- PROBLEM STATEMENT: Keep only the lines that hold the string "computer", filtering out the rest of the entries below.

● ● ●

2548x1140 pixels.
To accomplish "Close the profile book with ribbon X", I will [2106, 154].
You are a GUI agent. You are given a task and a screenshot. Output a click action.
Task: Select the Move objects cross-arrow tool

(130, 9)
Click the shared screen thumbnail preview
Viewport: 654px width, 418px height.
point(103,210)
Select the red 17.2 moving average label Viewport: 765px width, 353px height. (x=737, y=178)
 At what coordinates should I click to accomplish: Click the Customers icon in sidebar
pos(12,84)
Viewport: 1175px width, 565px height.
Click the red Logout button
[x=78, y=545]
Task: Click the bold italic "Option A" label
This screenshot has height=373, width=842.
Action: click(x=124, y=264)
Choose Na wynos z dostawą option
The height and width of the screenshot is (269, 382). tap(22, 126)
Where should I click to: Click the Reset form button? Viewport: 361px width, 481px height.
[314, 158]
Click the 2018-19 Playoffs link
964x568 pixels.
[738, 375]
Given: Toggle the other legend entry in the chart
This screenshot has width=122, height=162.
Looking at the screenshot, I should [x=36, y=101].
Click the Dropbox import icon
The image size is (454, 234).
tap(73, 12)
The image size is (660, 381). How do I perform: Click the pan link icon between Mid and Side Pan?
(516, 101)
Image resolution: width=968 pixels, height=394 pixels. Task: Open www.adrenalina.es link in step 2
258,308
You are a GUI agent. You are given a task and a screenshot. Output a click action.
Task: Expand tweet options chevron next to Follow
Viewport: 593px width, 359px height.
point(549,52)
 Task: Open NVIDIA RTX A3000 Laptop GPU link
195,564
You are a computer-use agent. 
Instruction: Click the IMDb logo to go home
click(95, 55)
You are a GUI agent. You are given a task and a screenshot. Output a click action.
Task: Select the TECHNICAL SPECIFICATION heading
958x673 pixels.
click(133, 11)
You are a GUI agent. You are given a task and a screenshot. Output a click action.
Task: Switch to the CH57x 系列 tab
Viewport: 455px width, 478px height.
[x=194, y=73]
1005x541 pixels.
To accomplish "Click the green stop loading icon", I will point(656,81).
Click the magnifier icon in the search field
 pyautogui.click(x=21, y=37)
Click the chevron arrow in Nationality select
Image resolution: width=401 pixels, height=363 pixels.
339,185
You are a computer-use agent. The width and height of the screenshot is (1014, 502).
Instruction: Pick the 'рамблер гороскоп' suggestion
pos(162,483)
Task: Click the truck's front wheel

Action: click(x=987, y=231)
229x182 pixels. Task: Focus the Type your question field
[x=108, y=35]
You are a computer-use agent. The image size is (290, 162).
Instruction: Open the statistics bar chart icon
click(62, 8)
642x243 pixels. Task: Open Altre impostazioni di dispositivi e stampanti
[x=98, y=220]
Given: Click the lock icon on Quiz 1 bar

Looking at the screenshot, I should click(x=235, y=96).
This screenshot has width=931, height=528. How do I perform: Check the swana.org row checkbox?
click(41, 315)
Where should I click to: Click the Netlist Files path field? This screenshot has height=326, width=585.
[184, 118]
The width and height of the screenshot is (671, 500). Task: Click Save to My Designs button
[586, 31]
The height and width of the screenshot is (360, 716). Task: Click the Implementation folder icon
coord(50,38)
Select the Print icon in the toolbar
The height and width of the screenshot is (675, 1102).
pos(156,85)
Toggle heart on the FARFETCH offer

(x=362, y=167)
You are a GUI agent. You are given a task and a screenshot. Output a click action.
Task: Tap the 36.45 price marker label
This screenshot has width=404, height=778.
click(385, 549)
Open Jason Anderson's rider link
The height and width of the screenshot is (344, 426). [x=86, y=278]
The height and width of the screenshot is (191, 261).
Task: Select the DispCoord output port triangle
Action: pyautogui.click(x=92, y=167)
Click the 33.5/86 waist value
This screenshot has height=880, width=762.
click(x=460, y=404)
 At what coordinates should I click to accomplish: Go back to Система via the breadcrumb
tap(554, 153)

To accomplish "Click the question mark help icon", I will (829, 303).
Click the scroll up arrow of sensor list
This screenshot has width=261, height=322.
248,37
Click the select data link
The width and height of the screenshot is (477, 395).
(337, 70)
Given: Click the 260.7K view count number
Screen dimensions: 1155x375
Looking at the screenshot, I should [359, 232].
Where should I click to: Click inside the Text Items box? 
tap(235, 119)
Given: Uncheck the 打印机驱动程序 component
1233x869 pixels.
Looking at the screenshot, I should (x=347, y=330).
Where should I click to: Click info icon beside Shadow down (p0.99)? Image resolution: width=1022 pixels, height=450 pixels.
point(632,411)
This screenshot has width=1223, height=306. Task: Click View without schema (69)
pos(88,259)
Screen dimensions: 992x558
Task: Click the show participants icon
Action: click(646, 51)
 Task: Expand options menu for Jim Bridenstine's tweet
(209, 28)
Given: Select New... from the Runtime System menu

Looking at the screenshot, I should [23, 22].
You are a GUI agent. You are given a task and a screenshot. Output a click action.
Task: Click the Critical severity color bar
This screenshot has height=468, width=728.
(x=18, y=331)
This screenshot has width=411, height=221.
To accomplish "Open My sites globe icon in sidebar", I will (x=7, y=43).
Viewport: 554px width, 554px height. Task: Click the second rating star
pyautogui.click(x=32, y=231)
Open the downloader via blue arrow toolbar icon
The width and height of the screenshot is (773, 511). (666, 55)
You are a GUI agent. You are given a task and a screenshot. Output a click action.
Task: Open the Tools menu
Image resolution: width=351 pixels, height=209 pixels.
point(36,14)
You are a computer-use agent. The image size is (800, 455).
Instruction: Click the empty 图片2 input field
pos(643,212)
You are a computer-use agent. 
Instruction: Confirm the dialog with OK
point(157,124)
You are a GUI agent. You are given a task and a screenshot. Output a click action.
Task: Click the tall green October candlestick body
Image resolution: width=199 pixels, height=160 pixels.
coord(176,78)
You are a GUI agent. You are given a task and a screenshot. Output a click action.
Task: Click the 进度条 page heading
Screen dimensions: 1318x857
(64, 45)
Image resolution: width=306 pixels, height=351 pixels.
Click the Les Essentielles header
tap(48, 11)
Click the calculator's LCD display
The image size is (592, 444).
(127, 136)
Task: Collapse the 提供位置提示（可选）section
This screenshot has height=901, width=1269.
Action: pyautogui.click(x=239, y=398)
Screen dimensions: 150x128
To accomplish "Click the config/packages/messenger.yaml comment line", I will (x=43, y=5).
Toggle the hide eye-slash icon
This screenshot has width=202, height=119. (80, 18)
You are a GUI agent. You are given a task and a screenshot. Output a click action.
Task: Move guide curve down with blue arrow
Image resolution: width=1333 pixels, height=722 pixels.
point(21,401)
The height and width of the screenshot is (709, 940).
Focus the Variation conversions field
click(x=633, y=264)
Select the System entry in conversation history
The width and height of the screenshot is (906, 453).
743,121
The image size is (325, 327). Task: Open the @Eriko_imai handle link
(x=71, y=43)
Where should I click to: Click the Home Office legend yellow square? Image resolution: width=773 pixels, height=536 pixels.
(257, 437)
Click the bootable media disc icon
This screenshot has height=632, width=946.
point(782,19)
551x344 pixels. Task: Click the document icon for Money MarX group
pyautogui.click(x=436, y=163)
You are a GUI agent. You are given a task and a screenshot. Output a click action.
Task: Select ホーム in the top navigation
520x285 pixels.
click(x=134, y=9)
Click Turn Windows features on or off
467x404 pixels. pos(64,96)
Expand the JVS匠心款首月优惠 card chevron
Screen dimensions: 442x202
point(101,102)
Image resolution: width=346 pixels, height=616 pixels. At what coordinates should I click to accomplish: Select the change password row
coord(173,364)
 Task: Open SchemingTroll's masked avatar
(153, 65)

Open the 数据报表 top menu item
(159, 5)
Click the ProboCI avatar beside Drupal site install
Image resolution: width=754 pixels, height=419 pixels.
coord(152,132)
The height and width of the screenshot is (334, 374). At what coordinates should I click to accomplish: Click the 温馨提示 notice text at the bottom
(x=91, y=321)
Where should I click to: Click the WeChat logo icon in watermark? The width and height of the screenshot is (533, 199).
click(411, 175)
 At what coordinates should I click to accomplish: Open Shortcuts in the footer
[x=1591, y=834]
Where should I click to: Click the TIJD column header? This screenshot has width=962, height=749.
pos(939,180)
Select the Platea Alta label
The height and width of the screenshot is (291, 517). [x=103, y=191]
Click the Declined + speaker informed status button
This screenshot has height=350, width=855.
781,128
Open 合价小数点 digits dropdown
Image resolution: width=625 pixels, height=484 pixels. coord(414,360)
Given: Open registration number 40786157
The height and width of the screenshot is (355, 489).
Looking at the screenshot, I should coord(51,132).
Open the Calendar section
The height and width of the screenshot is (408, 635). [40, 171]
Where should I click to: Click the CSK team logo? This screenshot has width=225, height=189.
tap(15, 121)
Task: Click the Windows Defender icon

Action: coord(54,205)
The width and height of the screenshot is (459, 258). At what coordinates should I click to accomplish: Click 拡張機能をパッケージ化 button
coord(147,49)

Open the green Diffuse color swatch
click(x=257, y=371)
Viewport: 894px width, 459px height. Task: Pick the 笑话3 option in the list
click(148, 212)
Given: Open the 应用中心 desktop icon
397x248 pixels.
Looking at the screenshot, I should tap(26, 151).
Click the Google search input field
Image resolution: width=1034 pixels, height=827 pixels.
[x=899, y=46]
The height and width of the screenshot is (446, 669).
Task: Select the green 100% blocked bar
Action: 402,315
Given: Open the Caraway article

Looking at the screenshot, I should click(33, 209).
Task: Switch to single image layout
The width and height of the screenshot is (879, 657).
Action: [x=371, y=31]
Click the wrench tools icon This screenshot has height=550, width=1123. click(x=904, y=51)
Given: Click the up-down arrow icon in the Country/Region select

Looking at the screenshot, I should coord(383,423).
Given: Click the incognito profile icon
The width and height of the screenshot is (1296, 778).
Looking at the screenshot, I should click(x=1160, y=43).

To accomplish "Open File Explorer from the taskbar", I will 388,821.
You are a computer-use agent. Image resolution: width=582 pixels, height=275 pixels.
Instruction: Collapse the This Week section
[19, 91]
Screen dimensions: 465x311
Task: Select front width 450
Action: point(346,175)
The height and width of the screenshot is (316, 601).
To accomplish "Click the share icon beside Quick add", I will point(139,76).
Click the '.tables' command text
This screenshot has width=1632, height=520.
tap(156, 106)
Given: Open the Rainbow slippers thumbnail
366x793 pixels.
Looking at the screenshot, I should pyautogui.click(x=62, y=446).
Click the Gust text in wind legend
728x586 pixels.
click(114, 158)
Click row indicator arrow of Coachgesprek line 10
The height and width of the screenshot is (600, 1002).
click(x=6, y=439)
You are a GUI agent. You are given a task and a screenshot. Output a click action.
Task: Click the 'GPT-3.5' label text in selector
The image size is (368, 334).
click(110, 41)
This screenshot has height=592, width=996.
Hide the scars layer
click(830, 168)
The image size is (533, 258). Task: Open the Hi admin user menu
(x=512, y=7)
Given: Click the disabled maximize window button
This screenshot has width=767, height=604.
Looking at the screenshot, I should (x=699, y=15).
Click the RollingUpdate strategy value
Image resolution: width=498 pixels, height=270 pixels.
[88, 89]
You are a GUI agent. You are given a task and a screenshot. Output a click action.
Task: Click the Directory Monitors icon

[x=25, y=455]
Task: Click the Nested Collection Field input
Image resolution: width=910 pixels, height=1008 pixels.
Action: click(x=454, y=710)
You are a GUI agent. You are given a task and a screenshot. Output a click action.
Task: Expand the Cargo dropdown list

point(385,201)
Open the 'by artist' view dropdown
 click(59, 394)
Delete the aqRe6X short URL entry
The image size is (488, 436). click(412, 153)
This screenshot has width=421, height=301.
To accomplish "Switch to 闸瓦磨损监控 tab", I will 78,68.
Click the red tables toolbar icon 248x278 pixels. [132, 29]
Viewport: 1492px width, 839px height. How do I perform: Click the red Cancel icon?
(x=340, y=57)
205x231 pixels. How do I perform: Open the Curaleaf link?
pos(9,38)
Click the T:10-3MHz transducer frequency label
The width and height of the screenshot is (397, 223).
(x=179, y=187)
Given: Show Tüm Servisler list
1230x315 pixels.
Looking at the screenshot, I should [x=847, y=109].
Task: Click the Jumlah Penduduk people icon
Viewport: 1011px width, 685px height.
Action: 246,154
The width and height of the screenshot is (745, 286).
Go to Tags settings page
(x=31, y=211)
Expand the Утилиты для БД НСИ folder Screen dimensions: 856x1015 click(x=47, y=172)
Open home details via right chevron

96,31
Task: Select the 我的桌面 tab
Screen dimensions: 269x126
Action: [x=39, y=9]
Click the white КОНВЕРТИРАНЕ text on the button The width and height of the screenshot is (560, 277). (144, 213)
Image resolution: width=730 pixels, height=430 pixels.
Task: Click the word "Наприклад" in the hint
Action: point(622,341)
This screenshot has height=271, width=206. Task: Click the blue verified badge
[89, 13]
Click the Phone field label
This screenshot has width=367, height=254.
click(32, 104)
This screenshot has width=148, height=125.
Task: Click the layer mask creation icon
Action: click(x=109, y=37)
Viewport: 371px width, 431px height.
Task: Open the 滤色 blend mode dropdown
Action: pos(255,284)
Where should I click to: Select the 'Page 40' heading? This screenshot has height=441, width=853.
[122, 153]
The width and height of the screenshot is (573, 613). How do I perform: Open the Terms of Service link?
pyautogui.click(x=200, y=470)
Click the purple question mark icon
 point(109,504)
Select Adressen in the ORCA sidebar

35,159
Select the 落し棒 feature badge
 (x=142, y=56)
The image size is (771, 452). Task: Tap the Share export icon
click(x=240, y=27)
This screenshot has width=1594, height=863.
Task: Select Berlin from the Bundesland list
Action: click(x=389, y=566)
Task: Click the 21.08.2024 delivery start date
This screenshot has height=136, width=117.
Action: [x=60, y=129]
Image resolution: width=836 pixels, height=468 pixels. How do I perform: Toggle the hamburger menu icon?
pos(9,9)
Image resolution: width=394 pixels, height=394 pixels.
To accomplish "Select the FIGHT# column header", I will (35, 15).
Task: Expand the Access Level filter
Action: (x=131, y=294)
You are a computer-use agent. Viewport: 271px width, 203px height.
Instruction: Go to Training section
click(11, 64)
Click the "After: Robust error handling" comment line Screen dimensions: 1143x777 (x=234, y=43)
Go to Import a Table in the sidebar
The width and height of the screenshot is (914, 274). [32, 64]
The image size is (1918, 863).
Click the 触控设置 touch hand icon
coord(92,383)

● ● ●

- RESULT:
You are a computer-use agent. 
You are a computer-use agent. The width and height of the screenshot is (1014, 502).
You are a computer-use agent. The image size is (290, 162).
You are a computer-use agent. The image size is (800, 455).
You are a computer-use agent. 
You are a computer-use agent. Image resolution: width=582 pixels, height=275 pixels.
You are a computer-use agent. Viewport: 271px width, 203px height.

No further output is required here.